Ever since President Ronald Reagan said, “The nine most terrifying words in the English language are I’m from the government and I’m here to help,” conservatives have attributed virtually all of our problems to the federal government. They believe that the government cannot do anything well. As a result, they have continually cut taxes in order to starve the government of revenue, making it less effective and less efficient so it better lives up to their expectations.

At the same time, conservatives have pushed to privatize many government functions. Private, for-profit contractors now handle many of the functions that our military once did, including food service, transportation, supply and security. Both state and federal governments have awarded contracts to private prison corporations. Public education now competes for funding with private charter schools. Even our most sensitive spying and surveillance programs have been outsourced to private companies as evidenced by the revelations surrounding Edward Snowden.

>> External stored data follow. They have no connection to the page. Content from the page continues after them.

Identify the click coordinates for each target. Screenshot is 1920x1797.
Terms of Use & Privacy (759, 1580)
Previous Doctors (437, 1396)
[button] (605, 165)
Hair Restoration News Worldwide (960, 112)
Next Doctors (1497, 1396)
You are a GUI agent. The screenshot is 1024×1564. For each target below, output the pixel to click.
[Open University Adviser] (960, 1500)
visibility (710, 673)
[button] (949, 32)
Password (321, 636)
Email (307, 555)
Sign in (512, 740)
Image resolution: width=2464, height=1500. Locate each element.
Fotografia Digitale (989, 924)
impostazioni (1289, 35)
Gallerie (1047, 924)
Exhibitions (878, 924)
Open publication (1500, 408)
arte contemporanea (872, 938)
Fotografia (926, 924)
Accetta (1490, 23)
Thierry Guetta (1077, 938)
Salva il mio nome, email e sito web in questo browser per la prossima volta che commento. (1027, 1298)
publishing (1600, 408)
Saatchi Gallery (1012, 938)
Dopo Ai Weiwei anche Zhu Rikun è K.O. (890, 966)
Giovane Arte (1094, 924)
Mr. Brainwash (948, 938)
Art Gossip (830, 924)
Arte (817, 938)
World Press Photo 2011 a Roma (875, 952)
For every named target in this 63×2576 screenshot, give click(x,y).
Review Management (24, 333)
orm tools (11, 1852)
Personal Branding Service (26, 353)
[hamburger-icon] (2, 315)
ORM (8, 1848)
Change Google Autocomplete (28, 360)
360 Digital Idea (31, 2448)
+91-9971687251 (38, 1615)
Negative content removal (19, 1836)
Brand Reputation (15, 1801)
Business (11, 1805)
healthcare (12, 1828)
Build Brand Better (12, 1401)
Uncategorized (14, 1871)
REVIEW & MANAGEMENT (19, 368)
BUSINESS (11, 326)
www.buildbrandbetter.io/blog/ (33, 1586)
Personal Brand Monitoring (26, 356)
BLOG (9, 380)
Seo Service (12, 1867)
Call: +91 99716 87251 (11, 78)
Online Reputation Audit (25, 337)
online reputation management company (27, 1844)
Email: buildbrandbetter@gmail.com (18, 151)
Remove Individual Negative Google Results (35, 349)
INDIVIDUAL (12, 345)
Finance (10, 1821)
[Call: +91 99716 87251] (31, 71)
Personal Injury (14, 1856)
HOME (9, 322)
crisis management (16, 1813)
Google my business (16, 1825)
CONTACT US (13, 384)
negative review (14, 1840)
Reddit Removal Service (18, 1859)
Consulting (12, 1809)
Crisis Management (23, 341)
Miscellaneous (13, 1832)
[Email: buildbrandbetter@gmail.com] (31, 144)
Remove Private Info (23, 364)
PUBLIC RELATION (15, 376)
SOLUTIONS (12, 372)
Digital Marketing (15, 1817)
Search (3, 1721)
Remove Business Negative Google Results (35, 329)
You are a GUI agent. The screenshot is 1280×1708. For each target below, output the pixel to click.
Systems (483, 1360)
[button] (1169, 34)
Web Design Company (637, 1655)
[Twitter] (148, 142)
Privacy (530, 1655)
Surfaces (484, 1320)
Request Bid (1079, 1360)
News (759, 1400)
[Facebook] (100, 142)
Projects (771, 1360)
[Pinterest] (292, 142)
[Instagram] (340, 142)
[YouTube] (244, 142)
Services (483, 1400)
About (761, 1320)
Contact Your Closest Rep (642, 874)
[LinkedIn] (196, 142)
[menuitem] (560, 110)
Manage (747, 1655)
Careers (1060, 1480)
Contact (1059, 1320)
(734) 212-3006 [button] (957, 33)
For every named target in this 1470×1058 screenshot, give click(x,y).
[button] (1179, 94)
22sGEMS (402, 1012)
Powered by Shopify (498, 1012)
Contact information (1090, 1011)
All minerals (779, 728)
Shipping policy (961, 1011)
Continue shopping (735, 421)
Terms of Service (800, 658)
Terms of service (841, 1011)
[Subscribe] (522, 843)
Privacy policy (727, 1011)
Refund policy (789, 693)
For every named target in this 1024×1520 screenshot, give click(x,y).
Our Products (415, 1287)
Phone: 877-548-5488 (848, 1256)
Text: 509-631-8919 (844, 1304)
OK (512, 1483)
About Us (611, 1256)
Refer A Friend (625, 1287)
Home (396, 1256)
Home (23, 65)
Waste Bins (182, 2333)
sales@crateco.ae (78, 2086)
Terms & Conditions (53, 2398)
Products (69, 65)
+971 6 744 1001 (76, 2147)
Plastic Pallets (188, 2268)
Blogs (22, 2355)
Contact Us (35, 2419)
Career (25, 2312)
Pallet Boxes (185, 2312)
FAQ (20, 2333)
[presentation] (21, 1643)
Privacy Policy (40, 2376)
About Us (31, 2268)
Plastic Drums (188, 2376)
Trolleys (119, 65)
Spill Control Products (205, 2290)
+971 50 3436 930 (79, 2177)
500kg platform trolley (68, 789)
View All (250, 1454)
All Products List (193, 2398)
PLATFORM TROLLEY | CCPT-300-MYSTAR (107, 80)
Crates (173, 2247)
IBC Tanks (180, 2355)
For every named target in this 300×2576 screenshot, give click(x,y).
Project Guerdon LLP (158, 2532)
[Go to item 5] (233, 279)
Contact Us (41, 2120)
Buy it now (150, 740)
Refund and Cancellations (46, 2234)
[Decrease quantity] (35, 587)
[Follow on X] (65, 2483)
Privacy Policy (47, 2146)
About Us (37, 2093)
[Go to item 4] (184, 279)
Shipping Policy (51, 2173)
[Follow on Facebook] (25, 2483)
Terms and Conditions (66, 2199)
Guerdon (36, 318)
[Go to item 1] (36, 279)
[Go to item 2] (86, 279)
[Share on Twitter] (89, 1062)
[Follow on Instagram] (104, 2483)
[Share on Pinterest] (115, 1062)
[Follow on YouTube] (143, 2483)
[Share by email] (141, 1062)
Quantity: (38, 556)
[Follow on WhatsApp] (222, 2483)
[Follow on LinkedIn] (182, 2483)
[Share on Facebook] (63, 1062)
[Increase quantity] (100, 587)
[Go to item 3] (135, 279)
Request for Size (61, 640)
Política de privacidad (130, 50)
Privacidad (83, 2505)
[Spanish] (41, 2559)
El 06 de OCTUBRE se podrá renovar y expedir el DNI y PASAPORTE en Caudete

But are these private entities really better than the government? Is the government really the problem? Much of the evidence says no.

The jury is still out on whether or not privatizing our military is a good idea, but there have been numerous embarrassing incidents in which private contractors were accused of committing war crimes. As for private prisons, studies have shown that they cost far more per inmate than public prisons, even though private prisons refuse to accept high security prisoners and those with chronic illnesses. And a study by Stanford University has shown that private charter schools perform no better than public schools.

Moreover, the 2013 Customer Rage Survey by Customer Care Measurement and Consulting and the Arizona State University W. P. Carey School of Business found that the percentage of people with customer service problems grew from 32 percent in 1976 to 50 percent in 2013. And 56 percent of those who complained in 2013 remain unsatisfied. Most telling is the fact that 98 percent of the most serious customer service problems involved private companies. Only 2 percent were associated with the government!

How can that be? Is it possible Reagan was wrong?

The truth is, our government is ultimately accountable to us. It may seem big and uncaring, but one election can change everything. On the other hand, today’s giant financial institutions and multinational corporations have little accountability to customers. Certainly, you can move your account from a large bank to a smaller one, but the likelihood is that it, too, is controlled by a large holding company. You can switch insurance companies and find that the new company is just as difficult to deal with as the previous one. Likewise, you can get rid of your cable company, but your satellite provider may not be any more responsive. Indeed, it may be worse.

The problem is not a matter of public versus private. Most customer service problems stem from bureaucracy – both public and private.

But our most serious problem involves both public and private institutions. It centers on the alliance between government and large corporations based on disproportionate access and influence. Consider, for example, the alliance between the George W. Bush White House and Richard “The Dick” Cheney’s former company, Halliburton, which was awarded billions in no-compete military contracts for Iraq and Afghanistan; or the alliance between Ohio congressional representatives (both Republican and Democrat) and the Ohio contractor for Abrams tanks which was awarded a contract for additional tanks that the Army neither wants or needs; or the alliance between Arizona Governor Jan Brewer’s staff and a private prison company which led to the company receiving multi-million dollar contracts for private prisons. There are many, many more examples.

Not surprisingly, many of the government’s most outspoken critics are conservatives who will gladly spend money to enrich their districts, their states, their corporate friends and themselves.